Kütahya’da adını bilmediği düşmanının ardından koşan atın ardında
bıraktığı toz bulutunda doğdu. Van’da depremden enkaz altından
günler sonra kurtarılan Azra bebeği taşıyan
kucakta doğdu. Soma’da madenden ancak ölüsü çıkanların tabutunu
taşıyan dirilerin omuzlarında doğdu.
Birlikte üzülüyor birlikte seviniyorsanız,
aynı türküye ağlıyor aynı fıkraya gülüyorsanız
ulus olursunuz.
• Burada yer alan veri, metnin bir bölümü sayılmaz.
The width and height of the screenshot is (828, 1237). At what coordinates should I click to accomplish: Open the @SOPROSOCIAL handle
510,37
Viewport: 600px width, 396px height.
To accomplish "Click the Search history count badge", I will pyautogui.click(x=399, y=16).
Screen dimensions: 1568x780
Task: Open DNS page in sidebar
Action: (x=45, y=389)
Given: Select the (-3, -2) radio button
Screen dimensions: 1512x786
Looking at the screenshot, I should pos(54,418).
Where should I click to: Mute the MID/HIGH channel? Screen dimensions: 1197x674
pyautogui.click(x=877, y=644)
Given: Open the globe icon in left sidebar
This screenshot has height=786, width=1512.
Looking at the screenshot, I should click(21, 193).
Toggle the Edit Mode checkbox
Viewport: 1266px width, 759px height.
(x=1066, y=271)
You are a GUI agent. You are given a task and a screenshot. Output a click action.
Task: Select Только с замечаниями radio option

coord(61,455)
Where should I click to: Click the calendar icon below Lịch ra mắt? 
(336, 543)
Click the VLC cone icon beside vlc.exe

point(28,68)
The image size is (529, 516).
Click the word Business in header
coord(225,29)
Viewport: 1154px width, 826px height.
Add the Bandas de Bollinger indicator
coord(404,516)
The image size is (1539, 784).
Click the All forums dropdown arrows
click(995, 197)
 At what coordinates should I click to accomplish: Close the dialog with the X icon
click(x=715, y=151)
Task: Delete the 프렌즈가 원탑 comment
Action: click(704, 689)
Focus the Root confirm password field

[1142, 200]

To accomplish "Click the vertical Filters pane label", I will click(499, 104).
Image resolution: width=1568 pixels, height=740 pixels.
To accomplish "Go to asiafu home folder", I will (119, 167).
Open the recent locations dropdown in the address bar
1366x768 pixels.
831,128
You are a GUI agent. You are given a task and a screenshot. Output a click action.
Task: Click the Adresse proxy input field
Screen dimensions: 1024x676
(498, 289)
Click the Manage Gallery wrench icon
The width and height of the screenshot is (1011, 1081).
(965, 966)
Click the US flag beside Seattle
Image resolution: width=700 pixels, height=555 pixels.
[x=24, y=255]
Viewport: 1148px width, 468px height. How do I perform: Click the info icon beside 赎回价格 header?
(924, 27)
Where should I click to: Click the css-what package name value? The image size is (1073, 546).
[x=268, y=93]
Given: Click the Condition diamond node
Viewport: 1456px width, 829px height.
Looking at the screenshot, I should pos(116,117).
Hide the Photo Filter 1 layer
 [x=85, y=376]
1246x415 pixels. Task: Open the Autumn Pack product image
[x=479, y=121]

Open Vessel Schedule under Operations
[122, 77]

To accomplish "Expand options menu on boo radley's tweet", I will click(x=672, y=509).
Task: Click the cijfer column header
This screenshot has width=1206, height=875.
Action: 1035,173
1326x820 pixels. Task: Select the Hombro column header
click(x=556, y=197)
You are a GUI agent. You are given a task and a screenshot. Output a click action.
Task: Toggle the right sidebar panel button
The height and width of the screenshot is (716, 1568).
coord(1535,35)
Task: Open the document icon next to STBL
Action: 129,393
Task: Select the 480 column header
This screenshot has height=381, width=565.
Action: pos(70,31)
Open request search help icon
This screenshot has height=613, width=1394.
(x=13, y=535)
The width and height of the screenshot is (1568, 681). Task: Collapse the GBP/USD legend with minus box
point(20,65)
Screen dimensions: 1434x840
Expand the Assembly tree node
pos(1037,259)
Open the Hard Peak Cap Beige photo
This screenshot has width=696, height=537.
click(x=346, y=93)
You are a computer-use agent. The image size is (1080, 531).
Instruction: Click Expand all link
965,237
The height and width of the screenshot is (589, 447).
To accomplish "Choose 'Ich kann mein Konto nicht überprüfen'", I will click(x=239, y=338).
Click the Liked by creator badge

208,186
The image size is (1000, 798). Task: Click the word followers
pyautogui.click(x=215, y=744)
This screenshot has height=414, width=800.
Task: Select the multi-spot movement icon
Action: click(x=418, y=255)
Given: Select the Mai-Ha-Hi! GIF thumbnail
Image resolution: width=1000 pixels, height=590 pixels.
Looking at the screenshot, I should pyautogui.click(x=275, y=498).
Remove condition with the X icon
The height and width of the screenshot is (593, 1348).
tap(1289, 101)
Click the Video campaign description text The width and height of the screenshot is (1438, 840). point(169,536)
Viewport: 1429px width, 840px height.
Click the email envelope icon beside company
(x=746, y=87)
Kader birliği yoksa aynı dili
konuşmak ne işe yarar?
Bildiğim şey, millet sandıkta doğmadı ama sandıkta bölündü.
Yarısı zillet, yarısı hain, yarısı kâfir oldu.
Öteki yarısı kazanırsa kendisine yaşayamayacağı bir ülke kalacağına
inanan bir kalabalığa ulus denir mi? Her seçimden sonra kendisine
başka vatanlar gösterilenler birlikte yaşayabilir mi? Aramıza bir
hendek kazdılar, içini sandıkla doldurdular. Yarısı tanımadığı
hasmına karşı kazandığı zaferi kutluyor. Öbür yarısı kendinden
eksilenlerin yasını tutuyor. Vatan da hürriyet de
ölmez
İnsanın büyük bir ya...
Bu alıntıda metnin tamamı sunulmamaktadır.